Exercise details
Find every line in the rows below that contains the word "window" and copy each one. Case counts.

··· Given data

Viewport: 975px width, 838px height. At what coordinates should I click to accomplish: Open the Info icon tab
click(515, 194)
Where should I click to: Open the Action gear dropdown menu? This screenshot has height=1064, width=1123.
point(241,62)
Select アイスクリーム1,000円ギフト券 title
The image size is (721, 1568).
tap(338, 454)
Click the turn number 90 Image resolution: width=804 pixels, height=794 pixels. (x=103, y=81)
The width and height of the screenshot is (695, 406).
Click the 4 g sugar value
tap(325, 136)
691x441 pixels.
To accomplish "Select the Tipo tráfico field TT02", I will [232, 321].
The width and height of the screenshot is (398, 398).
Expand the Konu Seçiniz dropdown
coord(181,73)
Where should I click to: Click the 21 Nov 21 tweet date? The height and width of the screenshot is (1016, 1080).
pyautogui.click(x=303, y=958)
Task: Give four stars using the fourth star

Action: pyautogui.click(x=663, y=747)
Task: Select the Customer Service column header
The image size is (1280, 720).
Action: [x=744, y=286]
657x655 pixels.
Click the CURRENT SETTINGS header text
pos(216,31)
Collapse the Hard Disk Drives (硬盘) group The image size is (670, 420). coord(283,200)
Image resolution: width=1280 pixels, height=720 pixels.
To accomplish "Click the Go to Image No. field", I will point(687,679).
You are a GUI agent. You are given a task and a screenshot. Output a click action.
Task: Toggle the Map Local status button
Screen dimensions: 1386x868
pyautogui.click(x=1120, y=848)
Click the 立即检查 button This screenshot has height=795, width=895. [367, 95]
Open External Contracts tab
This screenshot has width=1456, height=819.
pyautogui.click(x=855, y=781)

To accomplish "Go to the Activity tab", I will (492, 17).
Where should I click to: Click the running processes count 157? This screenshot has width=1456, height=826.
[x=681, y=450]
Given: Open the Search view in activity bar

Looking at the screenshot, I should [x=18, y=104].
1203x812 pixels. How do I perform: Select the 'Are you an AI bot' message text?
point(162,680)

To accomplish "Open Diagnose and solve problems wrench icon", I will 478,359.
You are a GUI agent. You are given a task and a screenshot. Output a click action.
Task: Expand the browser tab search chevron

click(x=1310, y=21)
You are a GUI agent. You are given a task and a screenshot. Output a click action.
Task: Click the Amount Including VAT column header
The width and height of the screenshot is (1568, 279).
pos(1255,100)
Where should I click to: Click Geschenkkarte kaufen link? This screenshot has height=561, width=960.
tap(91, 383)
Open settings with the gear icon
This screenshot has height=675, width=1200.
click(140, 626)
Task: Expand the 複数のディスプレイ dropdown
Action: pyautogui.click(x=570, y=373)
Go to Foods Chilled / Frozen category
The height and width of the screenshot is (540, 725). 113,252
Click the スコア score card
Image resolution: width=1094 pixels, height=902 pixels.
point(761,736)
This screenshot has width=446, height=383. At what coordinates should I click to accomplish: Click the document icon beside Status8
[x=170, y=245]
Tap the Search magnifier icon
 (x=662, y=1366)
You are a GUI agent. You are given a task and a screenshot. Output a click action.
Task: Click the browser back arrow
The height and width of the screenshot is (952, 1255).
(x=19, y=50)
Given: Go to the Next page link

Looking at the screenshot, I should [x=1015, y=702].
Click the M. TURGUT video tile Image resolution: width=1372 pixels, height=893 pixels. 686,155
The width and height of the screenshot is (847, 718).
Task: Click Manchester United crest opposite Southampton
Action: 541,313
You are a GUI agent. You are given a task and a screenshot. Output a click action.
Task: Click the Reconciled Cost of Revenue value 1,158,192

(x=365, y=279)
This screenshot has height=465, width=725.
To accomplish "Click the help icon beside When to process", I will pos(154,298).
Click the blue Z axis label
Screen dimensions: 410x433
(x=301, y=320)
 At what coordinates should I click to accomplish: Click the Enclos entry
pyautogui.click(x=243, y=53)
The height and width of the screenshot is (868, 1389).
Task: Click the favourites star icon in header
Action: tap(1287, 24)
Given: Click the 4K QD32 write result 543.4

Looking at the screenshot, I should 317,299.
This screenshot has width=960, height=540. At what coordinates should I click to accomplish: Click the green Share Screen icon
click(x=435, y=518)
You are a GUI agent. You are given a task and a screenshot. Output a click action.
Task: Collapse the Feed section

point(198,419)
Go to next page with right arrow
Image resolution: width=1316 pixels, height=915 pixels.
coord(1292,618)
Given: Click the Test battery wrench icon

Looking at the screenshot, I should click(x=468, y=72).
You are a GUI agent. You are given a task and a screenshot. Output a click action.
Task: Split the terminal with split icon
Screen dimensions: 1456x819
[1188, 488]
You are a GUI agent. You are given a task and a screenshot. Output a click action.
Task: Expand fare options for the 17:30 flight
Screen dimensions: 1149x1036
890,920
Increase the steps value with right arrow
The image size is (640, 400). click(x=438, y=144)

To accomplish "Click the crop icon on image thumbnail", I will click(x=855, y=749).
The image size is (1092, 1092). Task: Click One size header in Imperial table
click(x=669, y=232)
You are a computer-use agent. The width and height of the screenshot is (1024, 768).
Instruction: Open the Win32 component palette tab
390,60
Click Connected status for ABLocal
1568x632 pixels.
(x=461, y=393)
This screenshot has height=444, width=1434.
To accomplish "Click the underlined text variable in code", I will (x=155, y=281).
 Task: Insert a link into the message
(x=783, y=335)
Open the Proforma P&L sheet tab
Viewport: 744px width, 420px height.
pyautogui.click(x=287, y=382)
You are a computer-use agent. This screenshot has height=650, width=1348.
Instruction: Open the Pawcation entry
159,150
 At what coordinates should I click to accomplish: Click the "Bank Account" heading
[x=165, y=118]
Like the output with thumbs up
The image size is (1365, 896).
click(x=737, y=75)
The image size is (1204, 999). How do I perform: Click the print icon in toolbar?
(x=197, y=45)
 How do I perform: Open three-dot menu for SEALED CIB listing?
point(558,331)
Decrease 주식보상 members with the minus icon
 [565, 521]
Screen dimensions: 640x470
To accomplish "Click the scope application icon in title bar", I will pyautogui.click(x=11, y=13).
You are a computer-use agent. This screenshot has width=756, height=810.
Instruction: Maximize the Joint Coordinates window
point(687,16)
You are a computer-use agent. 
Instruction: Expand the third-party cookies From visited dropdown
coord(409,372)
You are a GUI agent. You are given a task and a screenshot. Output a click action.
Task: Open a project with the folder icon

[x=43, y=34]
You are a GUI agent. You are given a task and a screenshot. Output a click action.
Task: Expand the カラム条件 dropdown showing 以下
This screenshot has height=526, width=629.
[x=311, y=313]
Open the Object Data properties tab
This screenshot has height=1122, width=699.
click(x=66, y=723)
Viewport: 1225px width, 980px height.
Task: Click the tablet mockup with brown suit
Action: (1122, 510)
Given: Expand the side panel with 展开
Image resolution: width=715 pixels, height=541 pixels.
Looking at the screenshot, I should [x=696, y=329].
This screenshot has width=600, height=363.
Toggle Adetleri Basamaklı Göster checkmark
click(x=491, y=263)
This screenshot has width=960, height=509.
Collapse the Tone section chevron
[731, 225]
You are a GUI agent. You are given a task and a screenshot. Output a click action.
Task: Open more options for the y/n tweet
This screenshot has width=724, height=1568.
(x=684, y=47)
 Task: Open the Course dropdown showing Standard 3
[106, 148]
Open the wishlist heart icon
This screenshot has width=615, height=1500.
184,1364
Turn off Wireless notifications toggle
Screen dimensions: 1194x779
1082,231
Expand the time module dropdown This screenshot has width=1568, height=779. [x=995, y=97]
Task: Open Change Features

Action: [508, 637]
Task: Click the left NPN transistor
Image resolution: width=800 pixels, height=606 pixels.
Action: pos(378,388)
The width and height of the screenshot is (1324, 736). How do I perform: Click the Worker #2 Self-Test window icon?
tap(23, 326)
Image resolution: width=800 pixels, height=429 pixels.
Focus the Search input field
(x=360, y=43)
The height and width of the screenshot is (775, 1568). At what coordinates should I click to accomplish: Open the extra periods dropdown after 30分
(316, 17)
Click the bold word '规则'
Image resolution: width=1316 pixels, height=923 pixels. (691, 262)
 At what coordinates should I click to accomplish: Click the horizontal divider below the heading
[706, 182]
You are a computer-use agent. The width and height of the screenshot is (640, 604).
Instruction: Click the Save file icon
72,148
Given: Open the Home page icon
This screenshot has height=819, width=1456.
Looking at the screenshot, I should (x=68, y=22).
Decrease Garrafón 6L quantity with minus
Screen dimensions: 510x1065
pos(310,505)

······

Full response
Instruction: Maximize the Joint Coordinates window
The width and height of the screenshot is (1324, 736). How do I perform: Click the Worker #2 Self-Test window icon?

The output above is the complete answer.